What to do with savings, part 1
Question: If one has an extra $200 per month to invest or save, would it be best to invest it in a 401(k), pay it towards the principal on a mortgage, or invest it in some other way? Here are some hypotheticals: a couple earning $100,000 per year, each with $100,000 in a 401(k), fifteen years from retirement, own their own home with 25 more years left on the $470K mortgage, reinvesting $700 per month in 401(k) to pay off money borrowed for down payment on house, no other borrowed monthly expenses (cars paid for, credit card paid in full each month), no other monthly investments, about $16,000 in cash savings and stocks. Does your advice vary depending on income, or is there a general guideline? Thank you. Pamela, Los Angeles, CA
Answer: We’ll, you’re already following the general guideline that really matters: Your saving and investing the extra $200 a month.
The concept I like to use when thinking through a savings question like this is risk.

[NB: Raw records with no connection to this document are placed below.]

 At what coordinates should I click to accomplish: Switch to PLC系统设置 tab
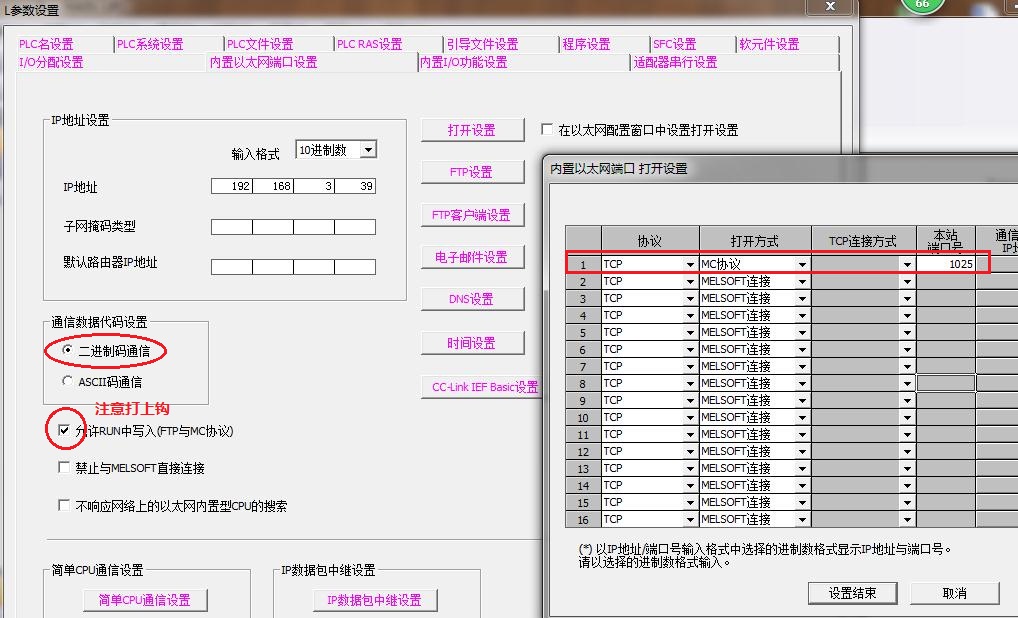point(150,44)
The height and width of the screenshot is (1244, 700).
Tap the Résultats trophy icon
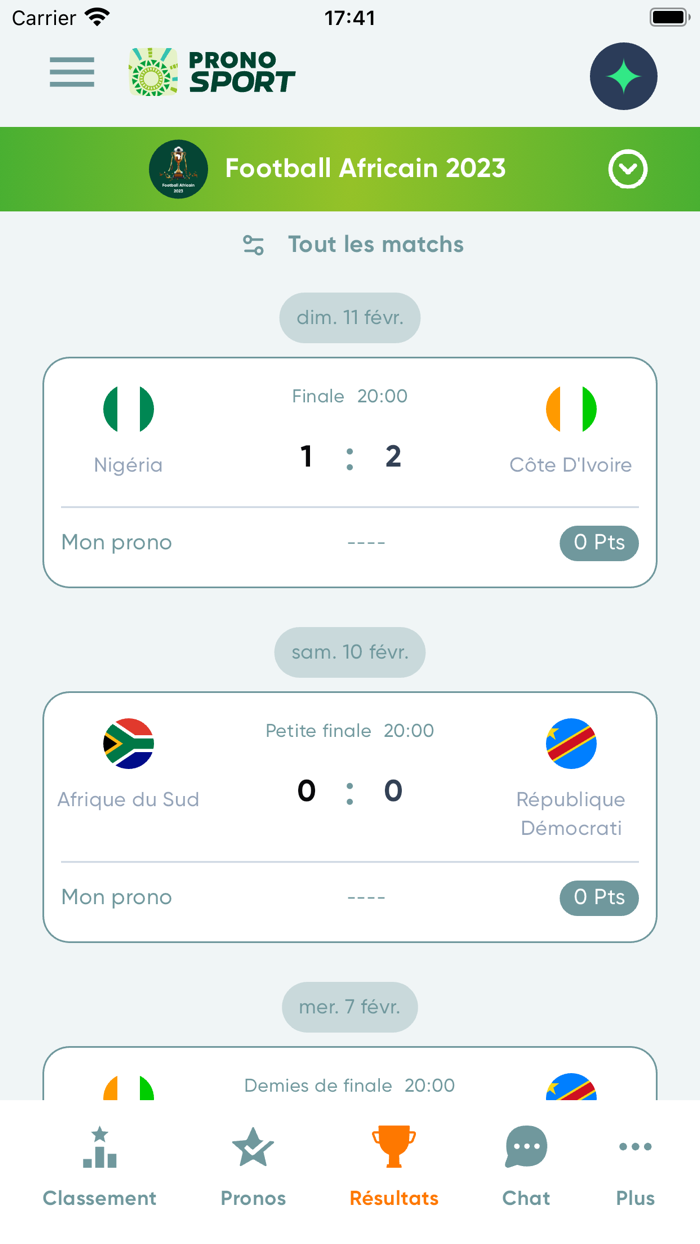point(393,1147)
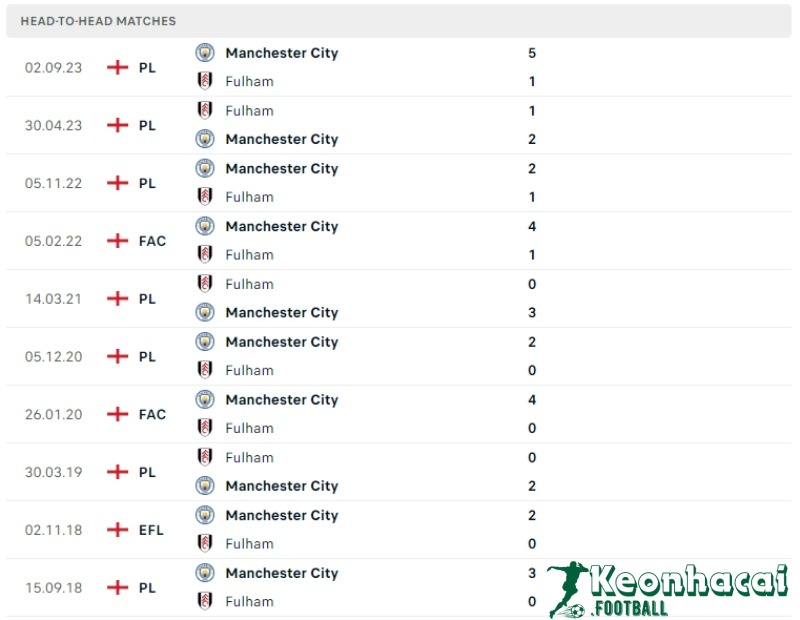Click the Manchester City crest in the 05.12.20 row
Image resolution: width=800 pixels, height=620 pixels.
(205, 342)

Where can you best use the savings to reduce your risk if something goes wrong? For example, you might want to focus on getting rid of the 401(k) loan. The reason is if you lose your job you have a mere 6 months to pay back the loan. That’s usually tough to do when you’re unemployed. But if you don’t get rid of the loan within the 6 month time frame Uncle Sam treats the remaining amount of the withdrawal–the loan–as an early distribution. You’ll owe income taxes and a 10% penalty on the amount of the 401(k) loan that’s outstanding. Plus, by accelerating the payback you’ll bolster your retirement savings plan. Similarly, once you have the 401(k) loan paid off what about boosting your cash savings? You have a nice sum set aside, but is it enough for your household in today’s uncertain economy?
So, while you can’t go wrong with any of the choices you mentioned, I’m voting for getting aggressive with the 401(k) loan.